A sly smile crept across Eve’s lips when she thought about her bestie and the fact that Bond was utterly smitten with him. It wasn’t too far from Singapore that Eve once travelled in Q’s place to help Bond get a handle on Silva before they knew what they were up against. Perhaps Bond and Q would have hooked up sooner if not for Q’s aversion to flying in his early days at MI6.
Truth be told, Eve was a bit jealous of her bestie. Some people were lucky in love, and Q was one of them. He had been given the title of Q for only a few weeks when Bond returned from the dead-all suave and freshly reassigned to the double-oh program. Bond’s charm worked overtime on the new quartermaster.

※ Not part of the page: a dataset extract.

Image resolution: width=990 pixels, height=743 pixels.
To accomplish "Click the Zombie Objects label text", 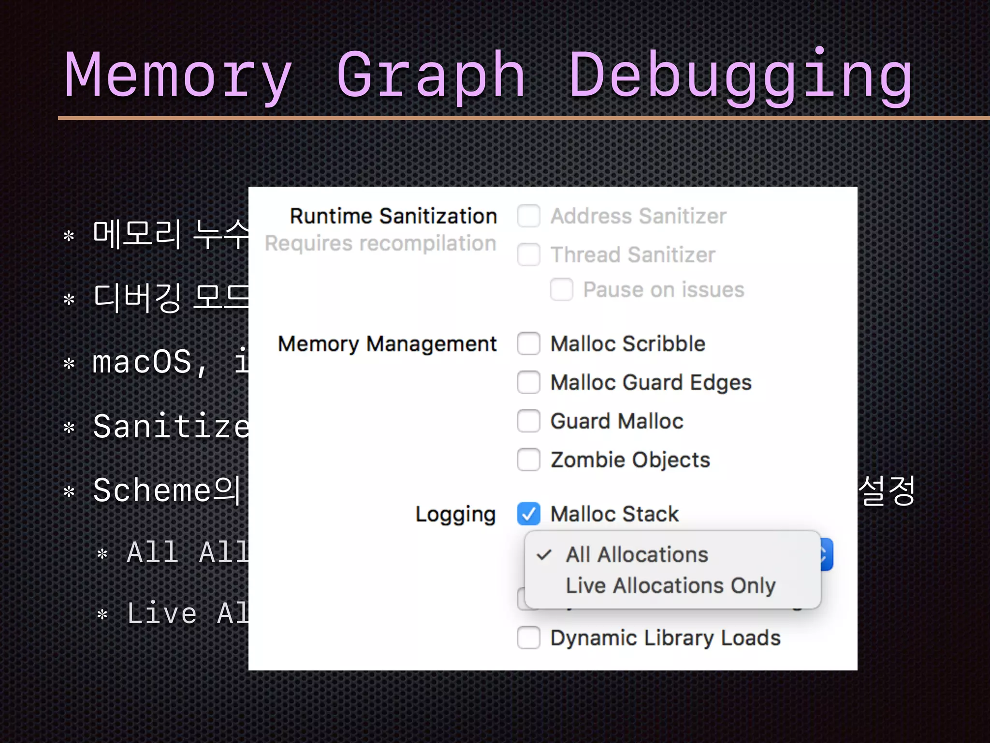I will (x=630, y=460).
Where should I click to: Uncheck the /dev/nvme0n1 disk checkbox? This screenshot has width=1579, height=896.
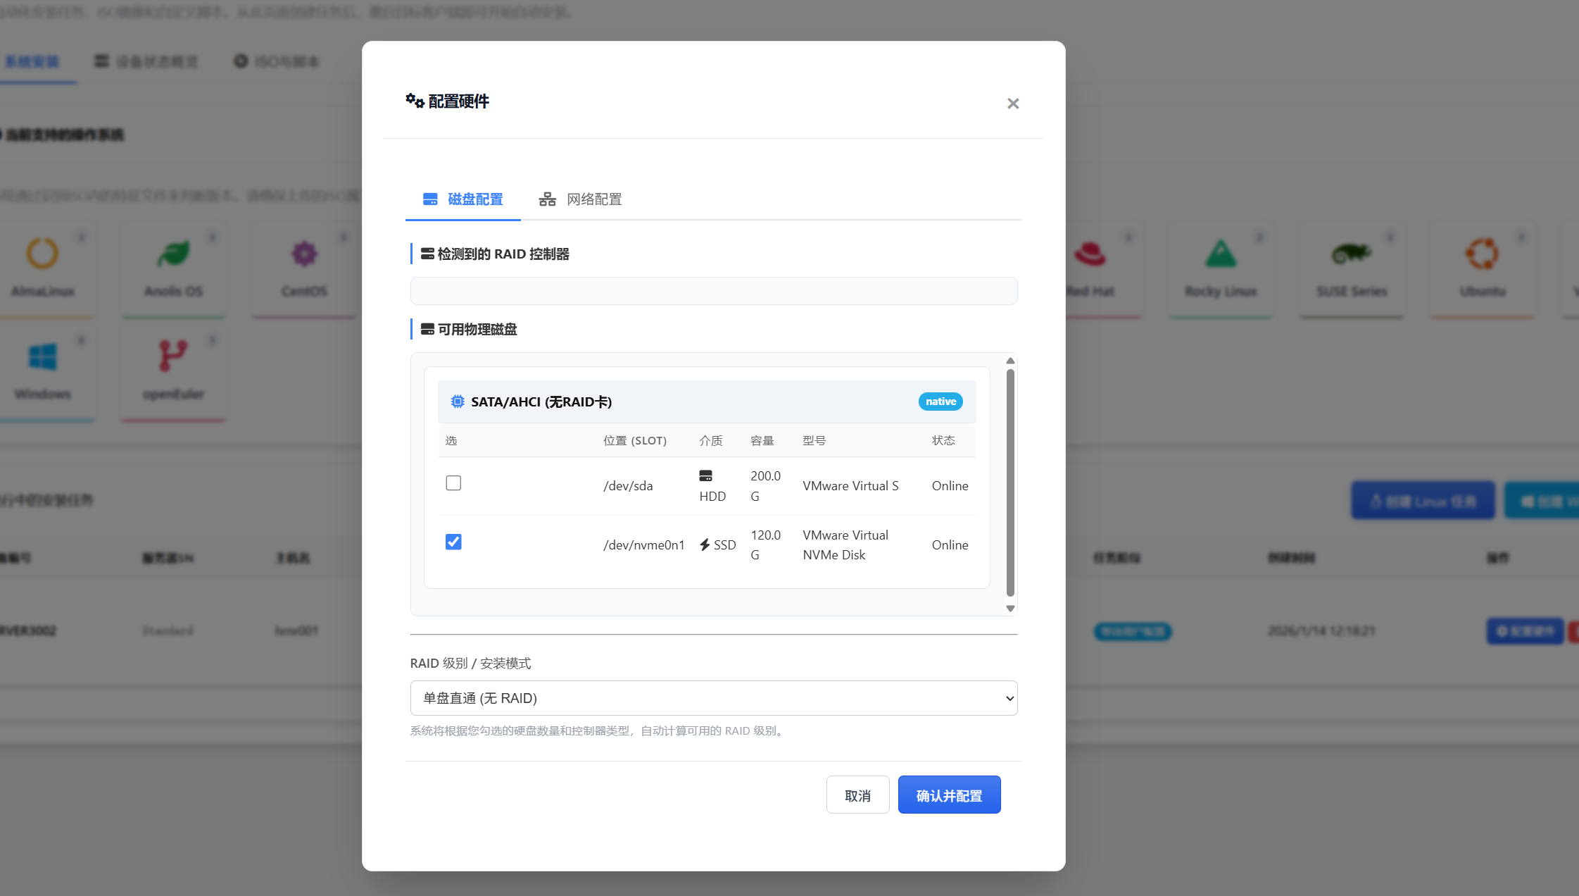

Poor Q had done the best he could to resist Bond’s advances. Eve knew how difficult it was to thwart Bond’s flirtatiousness. It didn’t surprise her that Q succumbed. Eve had thought for years that she might be the one to seduce Bond into domesticity, but nothing had ever come of it, unless you counted a close shave in Macau. It was there that she first fell in love with this part of the world. Good food, good wine, a certain signature cocktail that tasted of summer cherry and the bite of juniper berries. It seemed the perfect place for a winter getaway. But Eve’s heart was back at MI6. The friends she had made there meant more to her than her fleeing boyfriend of four months. She would settle on admiring Bond’s luscious arse from afar, happy in the knowledge that he doted on Q.
Eve shook her head. Noticing the time, she decided she’d better get packed for her return to London. Singapore was glorious, but with Tanner in charge of the Secret Santa drawing, she knew there would be something special waiting for her under the MI6 Christmas tree.